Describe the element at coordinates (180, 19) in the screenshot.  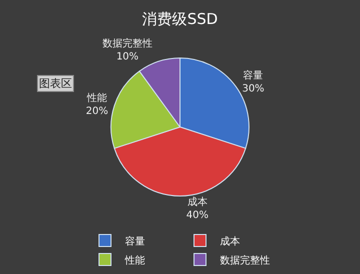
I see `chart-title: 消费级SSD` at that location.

- - -

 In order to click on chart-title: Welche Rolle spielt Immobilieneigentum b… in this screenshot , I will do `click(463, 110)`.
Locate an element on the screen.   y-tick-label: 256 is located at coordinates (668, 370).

- - -

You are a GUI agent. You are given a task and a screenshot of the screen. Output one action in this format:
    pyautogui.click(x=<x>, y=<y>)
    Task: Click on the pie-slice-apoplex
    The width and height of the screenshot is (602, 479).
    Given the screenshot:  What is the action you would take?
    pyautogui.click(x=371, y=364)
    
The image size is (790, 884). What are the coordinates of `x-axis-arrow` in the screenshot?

- - -

Output the entries starting at the line that contains "Describe the element" and stopping after the line that contains "at that location.", copied verbatim and without the pictures.

Solution to the exercise:
Describe the element at coordinates (180, 19) in the screenshot.  
I see `chart-title: 消费级SSD` at that location.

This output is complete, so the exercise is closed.